■ SELECTION
Lisa: It was a nice gift, and I will have to see what they do NEXT YEAR (hey if Linda is talking January Vacations, she has plans, I have plans, mine right now is denial, I have a severe case of Mono).
I guess the difference is that while I have pain, I don't have it so localized (at least not until I try and sleep), and the changes HAVE to be noticed because I can't feel. So to see a 'normal' leg but be getting horrid feedback would be pretty wierd, but then so was not feeling my legs and look how many weeks/months Linda had to stop me from dropping objects on them just because it was so surreal; "Here, hand me the iron, look, look, I won't even feel it!" - Linda: "No, I am not handing you the iron, now put that vase back." Me: "Awwww!"
Perpetual Beginner: yes, no memory required, and I can watch it again and again! Exactly.
It took me a long time to get your comment. "What? I look great in Black!" But then I remembered, OH, the HANDS! Yes, but I get used to the absurd, if you see it often enought, blue fingers and purple hands and Reynauds to my biceps and purple/black feet so I guess soon it will be, "Oh well, when my forearm turns black, then I'll worry!" - speaking of getting used to the absurd, if you are like I was, then you probably have at least 3 to 10 significant bruises on you from your martial arts, and yet you look puzzled when someone puts a kind hand on your arm saying, "You don't have to take that, there is a women's shelter, I can drive you there today!"
Dawn: so true, I am lucky to have Linda and Cheryl and I hope that I can tell thier story, or what I know of thier many faces I have on film in some sort of video.
Nothing wrong with giving in to the fem now and then, I mean, weren't you the one complaining that your long hair gets in the way of your t-shirt slogans?
Victor: Thanks, becuase I know you are holding your tongue on the editing! No, that is just something I am projecting, and did a little, like, "Oh, why didn't they use a fade here and a stereo track?" But thanks it was a great gift, like yours on May day challenge (see I remember).
Fridawrites: it was a great gift and reminds me that I need to smile more - I need more smiling in my daily life. Not just for the camera but full on living smiling.
Raccoon: Well, if you recognize the ones I don't then you can explain them to me and vice versa. Yeah, I am loved, and so are you, though I don't have the video yet to prove it!
By all means get the oxygen concentrator first. It will make the trip more enjoyable. Once you have finished destroying my computer, we'll have great fun! It's really cold here at the moment, and the heating's off to save money.
Insightful? Ha! I just regurgitate what you say at a much later date, often with a slightly different emphasis. It's probably just plagiarism.
That photo of you in fencing gear is very poignant, though. I am glad for what that Elizabeth doesn't know, but sad for what she does. (Because I think that we are different people as time goes on - not entirely so, but enough.)

■ STORED ROWS
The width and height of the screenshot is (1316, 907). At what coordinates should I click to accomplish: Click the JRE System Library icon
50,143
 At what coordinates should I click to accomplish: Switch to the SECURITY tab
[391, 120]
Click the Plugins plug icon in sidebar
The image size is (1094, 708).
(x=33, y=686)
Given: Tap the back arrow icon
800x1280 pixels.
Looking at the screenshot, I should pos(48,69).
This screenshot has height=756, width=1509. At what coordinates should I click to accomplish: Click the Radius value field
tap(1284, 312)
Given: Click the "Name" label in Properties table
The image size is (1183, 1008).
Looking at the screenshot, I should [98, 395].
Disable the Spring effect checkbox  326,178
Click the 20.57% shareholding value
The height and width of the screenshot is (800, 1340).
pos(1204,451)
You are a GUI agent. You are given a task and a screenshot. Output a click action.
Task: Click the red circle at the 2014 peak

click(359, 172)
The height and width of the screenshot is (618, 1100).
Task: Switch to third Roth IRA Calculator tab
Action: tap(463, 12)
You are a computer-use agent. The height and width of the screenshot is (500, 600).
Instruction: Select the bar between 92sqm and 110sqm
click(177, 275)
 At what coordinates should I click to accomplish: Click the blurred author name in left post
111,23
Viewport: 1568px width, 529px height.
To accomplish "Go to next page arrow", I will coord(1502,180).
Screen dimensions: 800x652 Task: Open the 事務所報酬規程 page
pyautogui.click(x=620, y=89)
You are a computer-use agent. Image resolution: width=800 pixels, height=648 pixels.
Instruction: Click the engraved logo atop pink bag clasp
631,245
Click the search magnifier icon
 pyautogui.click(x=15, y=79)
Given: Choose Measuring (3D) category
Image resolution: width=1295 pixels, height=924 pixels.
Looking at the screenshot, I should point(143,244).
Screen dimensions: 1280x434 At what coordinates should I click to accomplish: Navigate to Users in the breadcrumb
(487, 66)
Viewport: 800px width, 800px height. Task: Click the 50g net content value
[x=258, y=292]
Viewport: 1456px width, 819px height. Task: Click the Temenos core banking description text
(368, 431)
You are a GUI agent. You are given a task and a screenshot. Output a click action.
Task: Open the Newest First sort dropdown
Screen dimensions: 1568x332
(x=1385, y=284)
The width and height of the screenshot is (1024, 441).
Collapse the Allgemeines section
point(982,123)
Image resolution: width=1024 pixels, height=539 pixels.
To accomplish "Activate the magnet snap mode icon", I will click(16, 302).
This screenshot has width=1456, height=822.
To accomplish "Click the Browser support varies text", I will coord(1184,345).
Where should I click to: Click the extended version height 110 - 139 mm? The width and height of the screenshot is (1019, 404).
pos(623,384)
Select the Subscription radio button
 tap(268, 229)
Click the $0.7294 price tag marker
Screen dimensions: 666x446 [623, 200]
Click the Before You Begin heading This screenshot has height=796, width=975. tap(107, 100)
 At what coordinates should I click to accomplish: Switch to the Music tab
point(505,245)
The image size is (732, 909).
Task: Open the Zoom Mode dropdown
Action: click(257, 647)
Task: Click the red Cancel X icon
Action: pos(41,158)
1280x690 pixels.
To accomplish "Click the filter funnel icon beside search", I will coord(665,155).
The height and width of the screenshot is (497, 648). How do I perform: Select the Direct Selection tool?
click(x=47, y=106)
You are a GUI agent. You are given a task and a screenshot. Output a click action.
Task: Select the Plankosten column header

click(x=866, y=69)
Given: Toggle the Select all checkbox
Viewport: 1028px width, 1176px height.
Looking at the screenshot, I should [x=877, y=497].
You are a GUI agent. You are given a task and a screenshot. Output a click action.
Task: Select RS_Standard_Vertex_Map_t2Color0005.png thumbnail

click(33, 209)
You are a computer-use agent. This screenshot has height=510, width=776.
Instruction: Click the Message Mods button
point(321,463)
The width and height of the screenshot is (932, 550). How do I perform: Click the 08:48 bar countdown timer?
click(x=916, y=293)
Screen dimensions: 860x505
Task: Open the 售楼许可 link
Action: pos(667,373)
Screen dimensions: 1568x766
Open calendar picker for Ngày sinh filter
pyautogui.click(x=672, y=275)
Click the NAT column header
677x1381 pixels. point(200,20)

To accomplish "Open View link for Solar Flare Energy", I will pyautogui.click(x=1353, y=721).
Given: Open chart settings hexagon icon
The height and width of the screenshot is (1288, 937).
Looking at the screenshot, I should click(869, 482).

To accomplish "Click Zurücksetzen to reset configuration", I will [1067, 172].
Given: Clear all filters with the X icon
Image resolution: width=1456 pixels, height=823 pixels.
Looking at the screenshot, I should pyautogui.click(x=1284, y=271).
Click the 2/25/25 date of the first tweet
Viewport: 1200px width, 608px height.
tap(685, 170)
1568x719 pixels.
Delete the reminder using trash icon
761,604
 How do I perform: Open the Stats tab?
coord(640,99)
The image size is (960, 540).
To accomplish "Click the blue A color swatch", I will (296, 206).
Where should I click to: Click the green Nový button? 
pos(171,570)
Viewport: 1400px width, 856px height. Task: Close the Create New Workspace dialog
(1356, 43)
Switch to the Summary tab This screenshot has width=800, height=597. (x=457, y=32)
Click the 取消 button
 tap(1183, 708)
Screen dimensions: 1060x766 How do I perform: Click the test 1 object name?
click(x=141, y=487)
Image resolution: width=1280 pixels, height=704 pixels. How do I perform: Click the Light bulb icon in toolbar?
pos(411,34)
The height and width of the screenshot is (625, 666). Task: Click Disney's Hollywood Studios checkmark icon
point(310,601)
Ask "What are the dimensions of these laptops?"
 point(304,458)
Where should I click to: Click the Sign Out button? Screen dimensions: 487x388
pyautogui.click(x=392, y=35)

■ JOBS
A) In the replies, why does the writer say that changes in their legs have to be noticed by looking at them? Answer in one to three sentences.
B) In the replies, what object does Linda refuse to hand to the writer?
C) For each statement, say yes or no depending on whether it agrees with the replies, and quote the words that decide it.
(i) The writer says they have a severe case of Mono.
(ii) The writer already has the video to prove to Raccoon that they are loved.
(iii) The replies advise getting the oxygen concentrator last.
The records aren't needed for anything here.

■ PER-TASK ANSWERS
A) The writer can't feel their legs, so changes can only be caught by noticing them, not by sensation.

B) The iron.

C)
(i) Yes: "I have a severe case of Mono"
(ii) No: "I don't have the video yet to prove it"
(iii) No: "By all means get the oxygen concentrator first."